#### EXERCISE BRIEF
Rewrite the items below, swapping every "icon" for "symbol" and leaving everything else the same.

#### THE INPUT
<<<<
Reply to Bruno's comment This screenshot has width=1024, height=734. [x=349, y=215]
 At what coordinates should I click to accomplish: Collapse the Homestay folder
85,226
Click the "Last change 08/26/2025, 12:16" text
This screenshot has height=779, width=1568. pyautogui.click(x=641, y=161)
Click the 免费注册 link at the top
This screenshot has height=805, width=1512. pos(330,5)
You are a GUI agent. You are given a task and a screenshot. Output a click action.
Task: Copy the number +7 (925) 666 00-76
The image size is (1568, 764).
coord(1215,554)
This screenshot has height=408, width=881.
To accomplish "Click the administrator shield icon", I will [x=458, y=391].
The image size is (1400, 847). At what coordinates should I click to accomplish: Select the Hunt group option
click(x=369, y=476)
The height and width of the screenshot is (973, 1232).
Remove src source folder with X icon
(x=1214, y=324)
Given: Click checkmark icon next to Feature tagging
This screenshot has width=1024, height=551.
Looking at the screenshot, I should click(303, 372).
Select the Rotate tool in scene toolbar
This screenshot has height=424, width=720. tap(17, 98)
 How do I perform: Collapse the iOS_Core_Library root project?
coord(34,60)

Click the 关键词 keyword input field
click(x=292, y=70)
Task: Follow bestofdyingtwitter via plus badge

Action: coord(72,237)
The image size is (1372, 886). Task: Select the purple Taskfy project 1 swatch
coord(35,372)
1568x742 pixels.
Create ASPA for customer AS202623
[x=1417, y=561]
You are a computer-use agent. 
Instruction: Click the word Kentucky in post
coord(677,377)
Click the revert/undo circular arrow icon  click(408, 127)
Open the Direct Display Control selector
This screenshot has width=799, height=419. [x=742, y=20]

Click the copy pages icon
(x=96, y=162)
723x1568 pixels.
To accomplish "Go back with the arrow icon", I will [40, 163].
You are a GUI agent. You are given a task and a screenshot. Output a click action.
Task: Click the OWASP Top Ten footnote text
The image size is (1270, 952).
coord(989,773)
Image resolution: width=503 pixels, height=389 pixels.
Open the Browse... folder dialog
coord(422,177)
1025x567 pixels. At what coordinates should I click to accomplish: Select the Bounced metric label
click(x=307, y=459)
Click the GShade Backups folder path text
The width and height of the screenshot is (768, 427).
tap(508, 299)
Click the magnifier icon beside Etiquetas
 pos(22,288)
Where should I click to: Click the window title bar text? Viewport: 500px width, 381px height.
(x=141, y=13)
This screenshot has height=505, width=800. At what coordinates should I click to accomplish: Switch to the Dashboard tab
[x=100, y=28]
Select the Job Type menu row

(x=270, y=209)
>>>>
#### TASK OUTPUT
Reply to Bruno's comment This screenshot has width=1024, height=734. [x=349, y=215]
 At what coordinates should I click to accomplish: Collapse the Homestay folder
85,226
Click the "Last change 08/26/2025, 12:16" text
This screenshot has height=779, width=1568. pyautogui.click(x=641, y=161)
Click the 免费注册 link at the top
This screenshot has height=805, width=1512. pos(330,5)
You are a GUI agent. You are given a task and a screenshot. Output a click action.
Task: Copy the number +7 (925) 666 00-76
The image size is (1568, 764).
coord(1215,554)
This screenshot has height=408, width=881.
To accomplish "Click the administrator shield symbol", I will [x=458, y=391].
The image size is (1400, 847). At what coordinates should I click to accomplish: Select the Hunt group option
click(x=369, y=476)
The height and width of the screenshot is (973, 1232).
Remove src source folder with X symbol
(x=1214, y=324)
Given: Click checkmark symbol next to Feature tagging
This screenshot has width=1024, height=551.
Looking at the screenshot, I should click(303, 372).
Select the Rotate tool in scene toolbar
This screenshot has height=424, width=720. tap(17, 98)
 How do I perform: Collapse the iOS_Core_Library root project?
coord(34,60)

Click the 关键词 keyword input field
click(x=292, y=70)
Task: Follow bestofdyingtwitter via plus badge

Action: coord(72,237)
The image size is (1372, 886). Task: Select the purple Taskfy project 1 swatch
coord(35,372)
1568x742 pixels.
Create ASPA for customer AS202623
[x=1417, y=561]
You are a computer-use agent. 
Instruction: Click the word Kentucky in post
coord(677,377)
Click the revert/undo circular arrow symbol  click(408, 127)
Open the Direct Display Control selector
This screenshot has width=799, height=419. [x=742, y=20]

Click the copy pages symbol
(x=96, y=162)
723x1568 pixels.
To accomplish "Go back with the arrow symbol", I will [40, 163].
You are a GUI agent. You are given a task and a screenshot. Output a click action.
Task: Click the OWASP Top Ten footnote text
The image size is (1270, 952).
coord(989,773)
Image resolution: width=503 pixels, height=389 pixels.
Open the Browse... folder dialog
coord(422,177)
1025x567 pixels. At what coordinates should I click to accomplish: Select the Bounced metric label
click(x=307, y=459)
Click the GShade Backups folder path text
The width and height of the screenshot is (768, 427).
tap(508, 299)
Click the magnifier symbol beside Etiquetas
 pos(22,288)
Where should I click to: Click the window title bar text? Viewport: 500px width, 381px height.
(x=141, y=13)
This screenshot has height=505, width=800. At what coordinates should I click to accomplish: Switch to the Dashboard tab
[x=100, y=28]
Select the Job Type menu row

(x=270, y=209)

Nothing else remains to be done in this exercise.